— BEGIN —

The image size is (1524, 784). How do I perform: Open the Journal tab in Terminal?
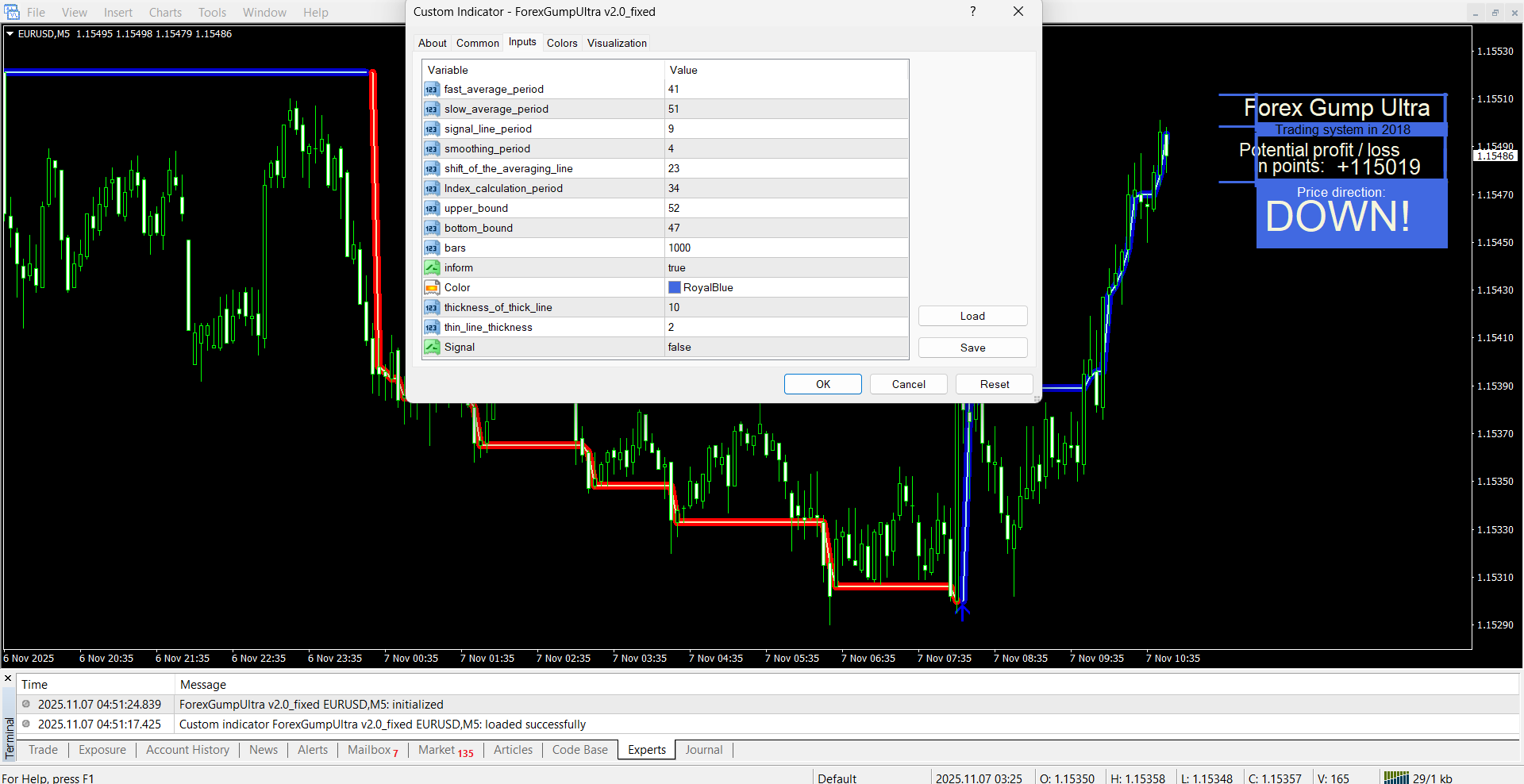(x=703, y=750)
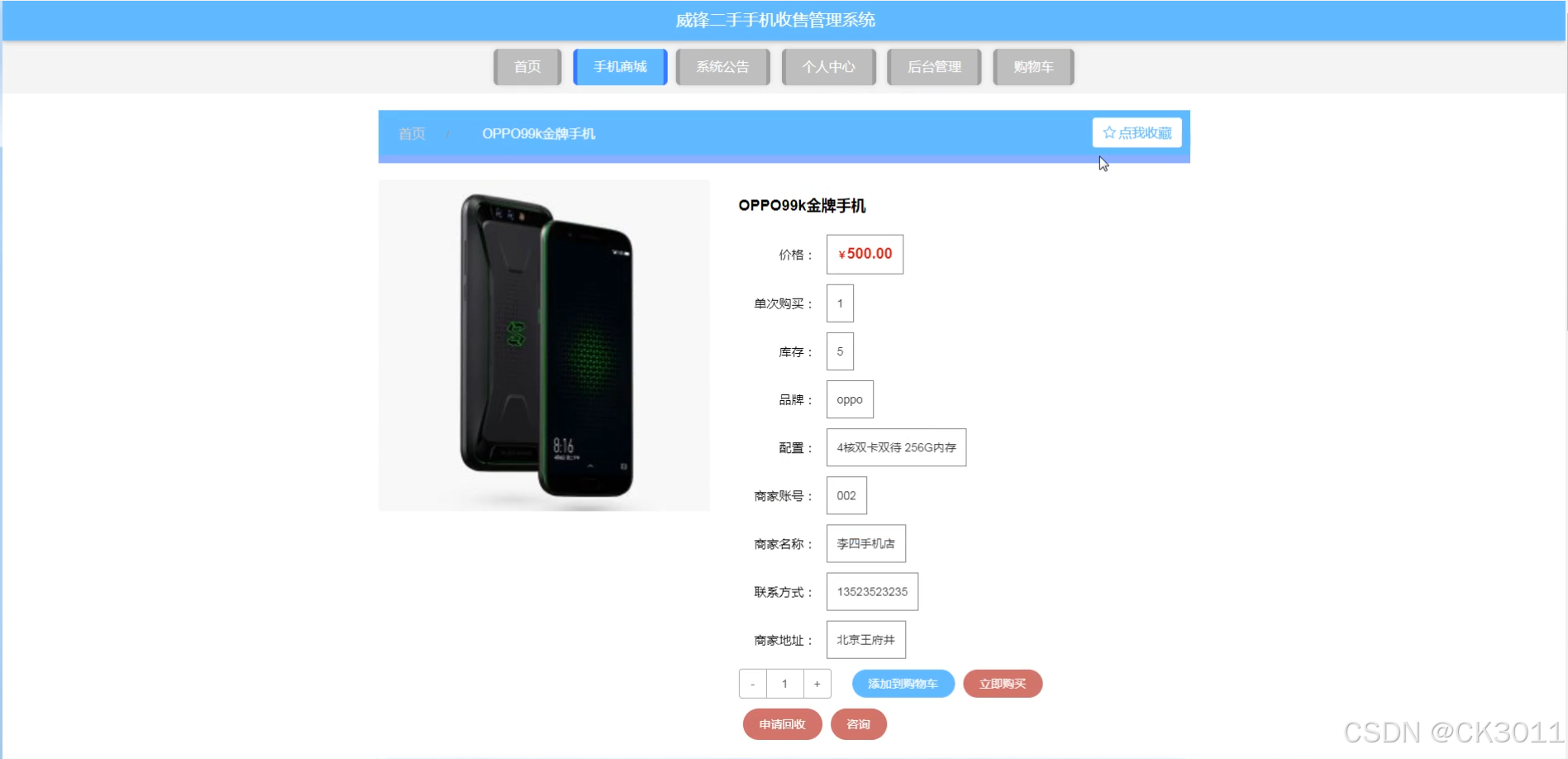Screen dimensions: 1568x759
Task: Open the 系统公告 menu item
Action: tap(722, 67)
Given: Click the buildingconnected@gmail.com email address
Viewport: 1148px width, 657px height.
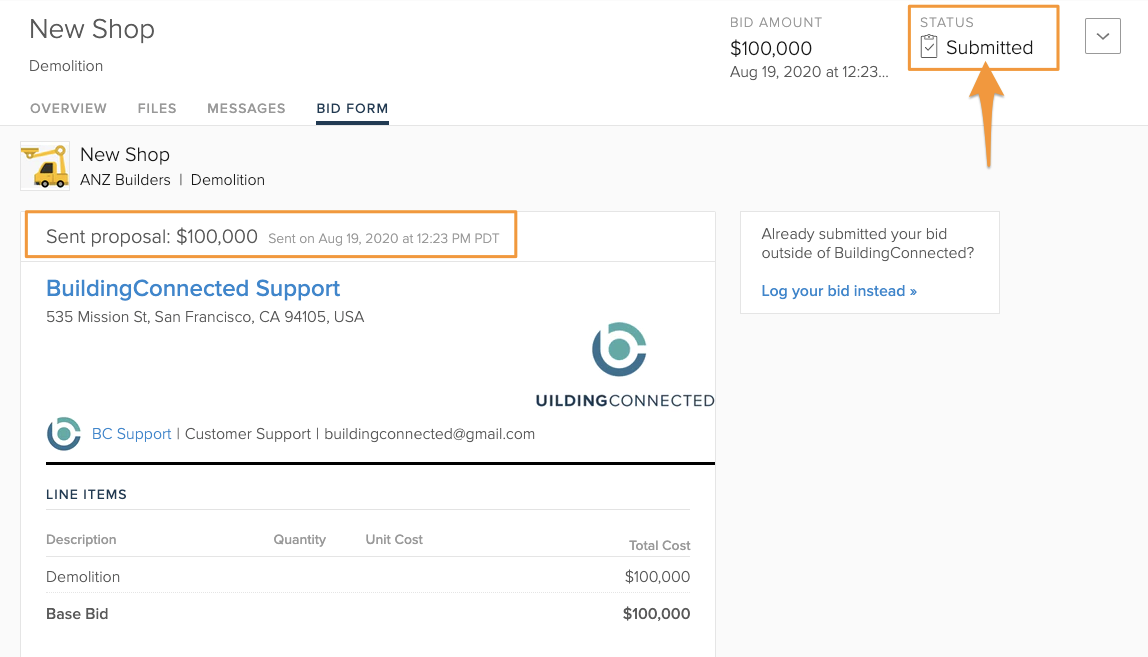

— END —

TASK STATEMENT: Please reproduce the entries above exactly as they appear, from the line with "Given: Click the" up to and including the last line of the entries, leaving out the pictures.

WRITTEN ANSWER:
Given: Click the buildingconnected@gmail.com email address
Viewport: 1148px width, 657px height.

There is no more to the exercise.